──────── Data for analysis

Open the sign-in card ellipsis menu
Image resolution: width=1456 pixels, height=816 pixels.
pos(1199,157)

────────────────
──────── Data for analysis

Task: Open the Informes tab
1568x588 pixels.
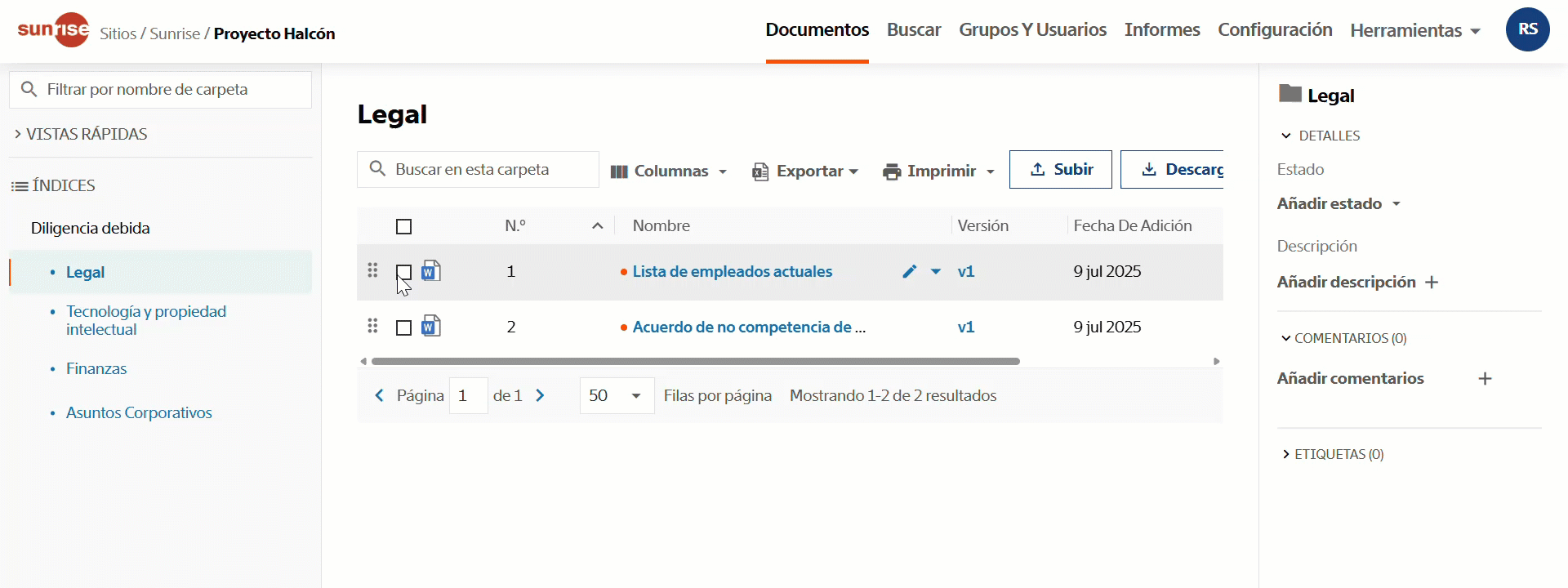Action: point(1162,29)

────────────────

Exercise description = If the word "Open" is on a line above, return that line.

Response to the exercise =
Open the sign-in card ellipsis menu
Task: Open the Informes tab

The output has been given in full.